Walmart is placing a bigger emphasis on online sales, with the company’s executives saying they are cutting more costs to free cash for new eCommerce initiatives and store improvements. The company hopes the new moves will help it remain competitive.
According to a report in the Wall Street Journal, an investor meeting held Tuesday (Oct. 10) revealed executives plan to keep the number of new store openings in the U.S. to a minimum and reduce expenses as a percentage of sales.
“We are not where we want to be from an expenses standpoint,” Brett Biggs, chief financial officer, told analysts, the WSJ reported.
In fiscal 2019, Walmart plans to open less than 25 new stores in the U.S. and overhaul its existing ones. The company is also planning to spend money to enhance its eCommerce infrastructure and services, and expand elements like home grocery delivery, the WSJ article said. In fact, Walmart is targeting online sales in hopes of seeing an approximately 40 percent increase next year in the U.S.

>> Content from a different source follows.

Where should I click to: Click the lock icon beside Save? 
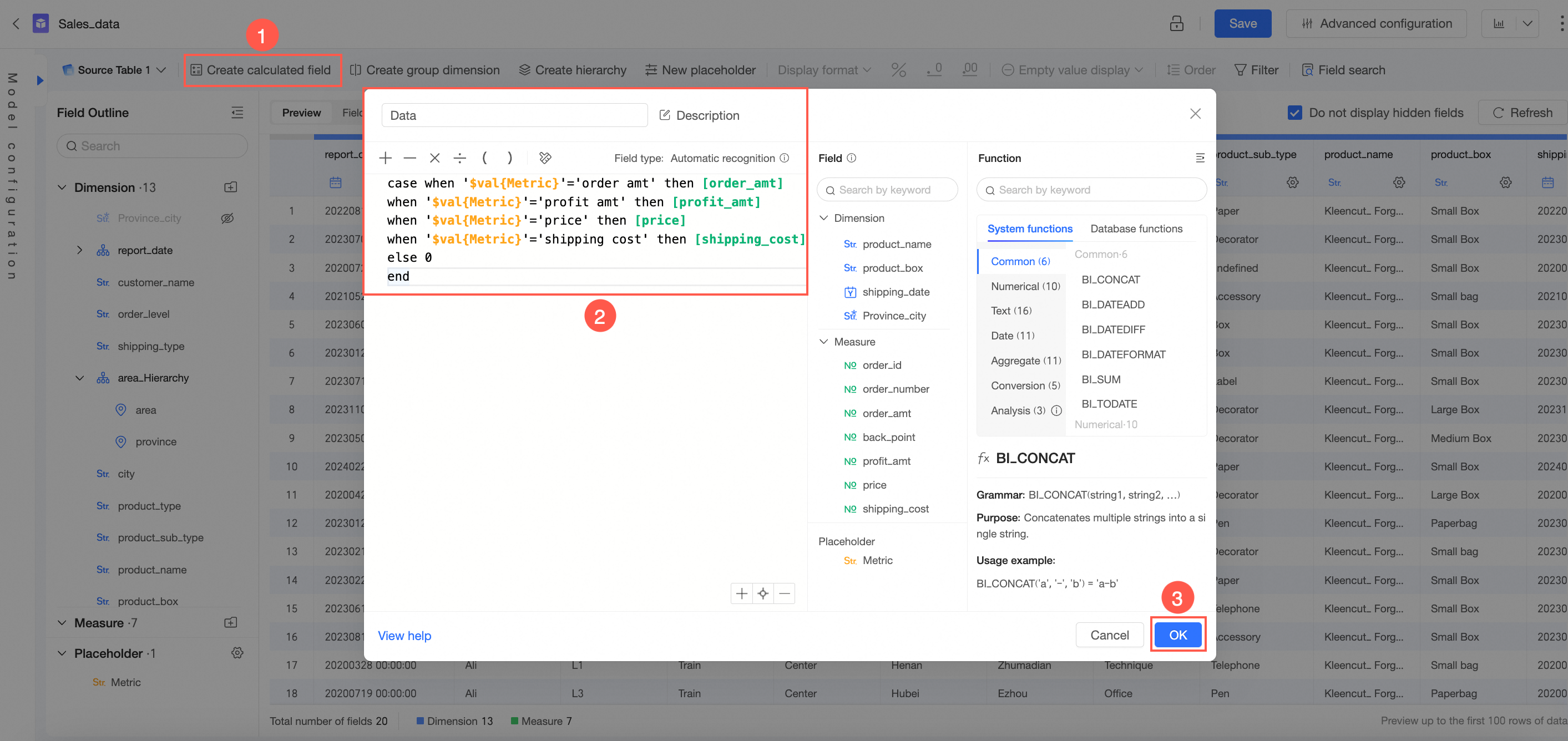click(x=1176, y=24)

Meanwhile, Walmart’s CEO Doug McMillon said the retailer is working on several different ways to deliver groceries to customers’ homes, such as tapping employees, inking deals with delivery workers and using third-party services.
“I believe the vast majority of grocery shopping will happen in stores for a long time,” McMillon noted.
On the cost-cutting front, Walmart’s CFO says it will institute zero-based budgeting in other units of the sprawling company. It is a strategy in which each business expense has to be justified every quarter. The paper noted Walmart earlier moved to shorten the length of receipts in the store, saving it $7 million so far in 2017. The WSJ noted zero-based budgeting is more common with consumer products and packaged goods.
The retailer also announced it will buy $20 billion in shares in a new buyback program to last two years. It will replace a similar announced in October of 2015.